In summary, the pks pathogenicity island is present in a high percentage of extraintestinal pathogenic B2 strains of E. coli and exhibits an increased predilection of causing bacteremia [3]. This current finding of pks+ E. coli strains in cases of urosepsis, as well as pks+ E. coli in the feces of clinically normal Rag2 and Il2rγ^-/- mice, and our recent characterization of E. coli strains from clinically normal and clinically affected laboratory mice indicates that mice can be colonized with Clb-encoding cytotoxic and pathogenic E. coli [16]. Phylogenetic B2 pks+ E. coli strains have a high likelihood of persistently colonizing infants and are commonly isolated in adults. Given that pks+ E. coli B2 isolates are present within 6-12-month-old mice obtained from a mouse colony endemically infected with pks+ E. coli, this supports the hypothesis that mice can also be persistently infected with this colibactin-producing E. coli [16]. The epidemiology and virulence determinants of mouse pks+ E. coli strains should be investigated further. Also, studies examining their impact in mouse models of inflammation, both intestinal and extraintestinal should be conducted. Importantly, our findings of urosepsis in immunocompromised mice caused by pks+ E. coli strain O2:H6 represents an opportunity to develop experimental mouse models to investigate the pathogenic potential of pks+ E. coli and cytotoxin-associated induction of urogenital disease and septicemia noted in humans.

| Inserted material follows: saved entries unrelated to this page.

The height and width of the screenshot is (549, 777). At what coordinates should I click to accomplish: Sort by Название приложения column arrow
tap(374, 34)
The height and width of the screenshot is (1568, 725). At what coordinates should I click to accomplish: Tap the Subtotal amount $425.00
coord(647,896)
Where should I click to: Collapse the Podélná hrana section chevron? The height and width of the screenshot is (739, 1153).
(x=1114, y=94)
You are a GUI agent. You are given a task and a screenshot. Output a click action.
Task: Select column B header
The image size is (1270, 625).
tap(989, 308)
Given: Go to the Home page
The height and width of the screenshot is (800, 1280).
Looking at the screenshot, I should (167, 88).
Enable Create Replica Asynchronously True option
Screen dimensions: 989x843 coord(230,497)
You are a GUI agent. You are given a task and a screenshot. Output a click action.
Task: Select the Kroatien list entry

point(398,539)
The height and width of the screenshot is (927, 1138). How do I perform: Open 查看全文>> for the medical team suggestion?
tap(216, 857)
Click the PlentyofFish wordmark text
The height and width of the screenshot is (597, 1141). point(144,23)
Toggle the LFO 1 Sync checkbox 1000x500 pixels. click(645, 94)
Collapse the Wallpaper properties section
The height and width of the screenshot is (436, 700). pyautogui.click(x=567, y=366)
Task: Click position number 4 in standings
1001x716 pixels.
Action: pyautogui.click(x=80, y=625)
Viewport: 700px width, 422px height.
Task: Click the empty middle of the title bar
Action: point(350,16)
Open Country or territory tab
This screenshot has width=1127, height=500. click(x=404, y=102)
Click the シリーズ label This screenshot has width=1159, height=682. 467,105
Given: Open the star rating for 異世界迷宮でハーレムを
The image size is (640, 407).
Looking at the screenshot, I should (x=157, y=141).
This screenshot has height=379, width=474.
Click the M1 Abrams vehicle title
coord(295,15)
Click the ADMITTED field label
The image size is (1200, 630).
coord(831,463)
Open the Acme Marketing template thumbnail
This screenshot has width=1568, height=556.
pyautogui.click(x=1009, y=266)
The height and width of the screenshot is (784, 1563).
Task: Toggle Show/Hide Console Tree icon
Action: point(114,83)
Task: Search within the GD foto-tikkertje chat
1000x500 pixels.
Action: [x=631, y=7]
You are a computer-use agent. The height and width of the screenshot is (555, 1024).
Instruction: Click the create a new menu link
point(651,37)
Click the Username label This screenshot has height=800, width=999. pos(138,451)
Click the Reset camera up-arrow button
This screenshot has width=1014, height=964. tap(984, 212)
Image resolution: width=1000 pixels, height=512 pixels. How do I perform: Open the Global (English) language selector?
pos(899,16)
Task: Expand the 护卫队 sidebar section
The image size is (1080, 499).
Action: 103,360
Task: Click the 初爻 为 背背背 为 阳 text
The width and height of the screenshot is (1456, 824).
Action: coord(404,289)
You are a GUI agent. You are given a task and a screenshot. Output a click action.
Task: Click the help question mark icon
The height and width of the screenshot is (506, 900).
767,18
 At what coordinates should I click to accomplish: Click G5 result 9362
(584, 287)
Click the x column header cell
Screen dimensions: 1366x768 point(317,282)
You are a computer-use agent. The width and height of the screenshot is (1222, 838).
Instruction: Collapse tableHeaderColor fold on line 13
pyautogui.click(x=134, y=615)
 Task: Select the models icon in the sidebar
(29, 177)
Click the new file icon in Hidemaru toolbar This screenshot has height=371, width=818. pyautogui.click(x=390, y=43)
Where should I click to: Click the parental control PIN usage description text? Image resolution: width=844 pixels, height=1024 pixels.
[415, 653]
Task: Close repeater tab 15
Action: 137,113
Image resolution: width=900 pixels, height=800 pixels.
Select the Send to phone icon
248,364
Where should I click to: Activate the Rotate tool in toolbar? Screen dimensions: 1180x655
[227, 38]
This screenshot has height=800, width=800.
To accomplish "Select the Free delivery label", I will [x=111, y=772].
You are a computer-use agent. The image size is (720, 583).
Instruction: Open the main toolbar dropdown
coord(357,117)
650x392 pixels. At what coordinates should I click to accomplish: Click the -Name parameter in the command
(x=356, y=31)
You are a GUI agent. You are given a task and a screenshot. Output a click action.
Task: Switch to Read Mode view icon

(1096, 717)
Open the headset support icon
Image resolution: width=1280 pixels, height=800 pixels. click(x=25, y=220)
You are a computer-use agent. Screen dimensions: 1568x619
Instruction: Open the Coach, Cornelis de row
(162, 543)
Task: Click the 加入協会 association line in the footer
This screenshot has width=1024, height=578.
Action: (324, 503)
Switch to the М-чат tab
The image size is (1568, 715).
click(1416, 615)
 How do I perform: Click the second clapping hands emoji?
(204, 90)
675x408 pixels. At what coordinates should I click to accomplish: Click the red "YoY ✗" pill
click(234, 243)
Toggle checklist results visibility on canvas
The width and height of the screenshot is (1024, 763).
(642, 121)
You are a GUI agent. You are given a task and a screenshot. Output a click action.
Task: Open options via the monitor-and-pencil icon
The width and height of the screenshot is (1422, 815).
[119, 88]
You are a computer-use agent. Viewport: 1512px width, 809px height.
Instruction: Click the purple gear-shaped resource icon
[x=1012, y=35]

Many murine models used in human research are genetically engineered to be immune-compromised in order to test human cell transplantations and viral gene therapies for translational research. This report is the first to describe acute morbidity and mortality associated with pks+ E. coli urosepsis and meningitis in immunocompromised mice. As E. coli strains have been frequently isolated from rodents, but are not routinely or completely characterized, our study highlights the importance of routine and complete characterization of pks+ E. coli. Also, health surveillance strategies to ensure that these E. coli strains are excluded from specific pathogen-free mouse colonies should be instituted.

Supporting information

S1 Fig. Amplification of clbA and clbQ in DNA from 17 mouse E.coli isolates.

Top row: clbA gene, bottom row: clbQ gene. Lane 1 to lane 17, 17 E.coli isolates from mice fecal samples; line 18, NC101 (positive control); line 19, no DNA control; line 20, 1 Kb plus molecular marker.

(PDF)

S2 Fig. Phylogenetic group determination of E.coli.

Lane 1 to lane 17, 17 E.coli isolates from mice fecal samples; line 18, NC101 (B2 group positive control); line 19, no DNA control; line 20, 1 Kb plus molecular marker.

(PDF)

Data Availability

All relevant data are within the paper and its Supporting Information files.

Funding Statement

This work was supported by the National Institutes of Health under the following grants: T32OD010978; P30ES002109; R01OD011141 (all to J.G.F.). NIH/NCI F32CA196065 (K.J.W.) NIH grants HD045022, R37-CA084198, HG002668 (RJ). The funders had no role in study design, data collection and analysis, decision to publish, or preparation of the manuscript.